Het college van procureurs-generaal zat ‘strak in de wedstrijd’ over de arbeidsvoorwaarden, hoorde ik. Op actievergaderingen maakten hoofdofficieren duidelijk dat het OM zelfs een kort geding voorbereidde om een mogelijke collectieve staking te verbieden. Wat de stemming nogal bedierf én de verhoudingen compliceerde. Er was immers ook een risico op wilde acties door boze, overwerkte rechters en officieren. In combinatie met een eventuele openlijke botsing tussen OM en rechtspraak zou dat de aandacht nogal afleiden. Zo’n kort geding zou immers uitgevochten moeten worden bij een onpartijdige rechter. O ironie: iemand die voor de gelegenheid geen mening had of mocht hebben, over z’n eigen arbeidsvoorwaarden. Hier dreigde een farce.

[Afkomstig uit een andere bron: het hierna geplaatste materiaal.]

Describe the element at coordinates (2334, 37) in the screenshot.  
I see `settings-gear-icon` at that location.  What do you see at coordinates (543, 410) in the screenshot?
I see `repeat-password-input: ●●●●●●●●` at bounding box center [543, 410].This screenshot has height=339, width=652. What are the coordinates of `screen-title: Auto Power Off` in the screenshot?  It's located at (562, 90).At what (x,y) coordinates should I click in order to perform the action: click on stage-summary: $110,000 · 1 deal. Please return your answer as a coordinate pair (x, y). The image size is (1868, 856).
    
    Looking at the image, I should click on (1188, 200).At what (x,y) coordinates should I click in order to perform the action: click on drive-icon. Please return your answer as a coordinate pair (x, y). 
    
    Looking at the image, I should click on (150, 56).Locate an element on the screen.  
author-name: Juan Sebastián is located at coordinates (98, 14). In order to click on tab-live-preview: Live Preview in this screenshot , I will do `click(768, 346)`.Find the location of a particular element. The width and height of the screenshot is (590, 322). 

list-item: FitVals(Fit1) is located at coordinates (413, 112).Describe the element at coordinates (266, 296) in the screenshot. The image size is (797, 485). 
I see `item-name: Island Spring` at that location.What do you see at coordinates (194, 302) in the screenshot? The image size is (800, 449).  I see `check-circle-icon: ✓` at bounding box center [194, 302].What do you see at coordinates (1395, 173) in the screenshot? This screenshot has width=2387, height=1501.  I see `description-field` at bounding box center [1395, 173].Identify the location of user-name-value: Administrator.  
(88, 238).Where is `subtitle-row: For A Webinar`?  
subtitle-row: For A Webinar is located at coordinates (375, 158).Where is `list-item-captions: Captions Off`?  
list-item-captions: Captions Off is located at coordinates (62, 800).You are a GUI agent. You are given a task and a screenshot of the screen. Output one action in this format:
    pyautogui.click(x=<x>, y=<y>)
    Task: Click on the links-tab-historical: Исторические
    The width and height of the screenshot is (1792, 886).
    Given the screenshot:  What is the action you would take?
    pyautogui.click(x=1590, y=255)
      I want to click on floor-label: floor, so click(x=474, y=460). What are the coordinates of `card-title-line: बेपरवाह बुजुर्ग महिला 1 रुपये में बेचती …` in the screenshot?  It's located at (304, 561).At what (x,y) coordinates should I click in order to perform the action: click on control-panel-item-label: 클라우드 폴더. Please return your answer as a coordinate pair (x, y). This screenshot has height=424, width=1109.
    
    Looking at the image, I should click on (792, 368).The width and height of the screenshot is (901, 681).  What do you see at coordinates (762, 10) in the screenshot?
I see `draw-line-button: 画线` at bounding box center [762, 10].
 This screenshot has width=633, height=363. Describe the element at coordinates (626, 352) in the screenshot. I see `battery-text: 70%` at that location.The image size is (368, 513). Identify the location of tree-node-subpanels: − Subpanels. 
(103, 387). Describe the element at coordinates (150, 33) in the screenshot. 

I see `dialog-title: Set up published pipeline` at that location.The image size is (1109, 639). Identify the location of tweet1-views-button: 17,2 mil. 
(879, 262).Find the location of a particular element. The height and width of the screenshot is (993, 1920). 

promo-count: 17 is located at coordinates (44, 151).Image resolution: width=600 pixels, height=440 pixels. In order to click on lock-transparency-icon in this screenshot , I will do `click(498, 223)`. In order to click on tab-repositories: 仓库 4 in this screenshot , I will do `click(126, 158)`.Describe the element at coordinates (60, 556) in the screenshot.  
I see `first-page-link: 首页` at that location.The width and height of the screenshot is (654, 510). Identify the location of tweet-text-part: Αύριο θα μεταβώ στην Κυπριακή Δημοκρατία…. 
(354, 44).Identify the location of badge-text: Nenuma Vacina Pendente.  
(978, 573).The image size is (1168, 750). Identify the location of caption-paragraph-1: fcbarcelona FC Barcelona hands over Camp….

In de onderhandelingen waren de voorzitters van Raad en college zoals altijd als ‘waarnemers’ aanwezig. Maar daar onderhandelden ze ‘mee met de minister’, zo vonden de werknemers. Pas toen die het overleg afbraken, kozen de ambtelijke bazen na enig intern duw- en trekwerk met de NVvR, partij vóór het eigen personeel. Daarmee was het pleit feitelijk beslecht – geen stakingen, geen kort geding, geen steun voor de minister – die daarna wel moest leveren. Weerwind kwam daarop met een voorstel. Een ‘getrapte’ salarisverhoging over een aantal jaren en een eenmalige financiële compensatie voor inflatie en werkdruk. Daar gingen de togadragers op de werkvloer mee akkoord, met de aantekening ‘zonder enthousiasme’. Immers, de kern van de kwestie was niet geregeld – de overbelasting. Dat was ook aan de uitslag af te lezen. 70 procent van de rechters stemde voor het resultaat, maar van de officieren maar 48 procent. Daar is de druk het grootst en het vertrouwen het geringst, is de uitleg. Dat de minister intussen zonder inspraak, advies of overleg een nieuwe college-voorzitter benoemde, hielp niet.

Wegbezuinigd

Zijn er al suggesties voor verlichting van de werkdruk? Het personeel wordt nu geraadpleegd: stuur je ideeën in, ‘rijp en groen door elkaar’ graag. Dat varieert van een vaste zittingsvrije dag in de week, om éven na te kunnen denken, tot het vergemakkelijken van de toegang tot het ambt van rechter of officier: bijvoorbeeld talentvolle secretarissen en griffiers intern laten doorstromen. De besten vertrekken nu doorgaans na drie jaar, naar overheid of vrije markt. Meer geld en meer kansen.

Velen binnen de magistratuur dromen van herstel van de eigen opleiding. Dus weer onervaren juristen uit de collegebanken mogen aannemen om ze intern op te leiden. Die zesjarige opleiding is in 2012 wegbezuinigd. De nood is intussen hoog – op sommige parketten zijn er vacaturepercentages van 30 procent.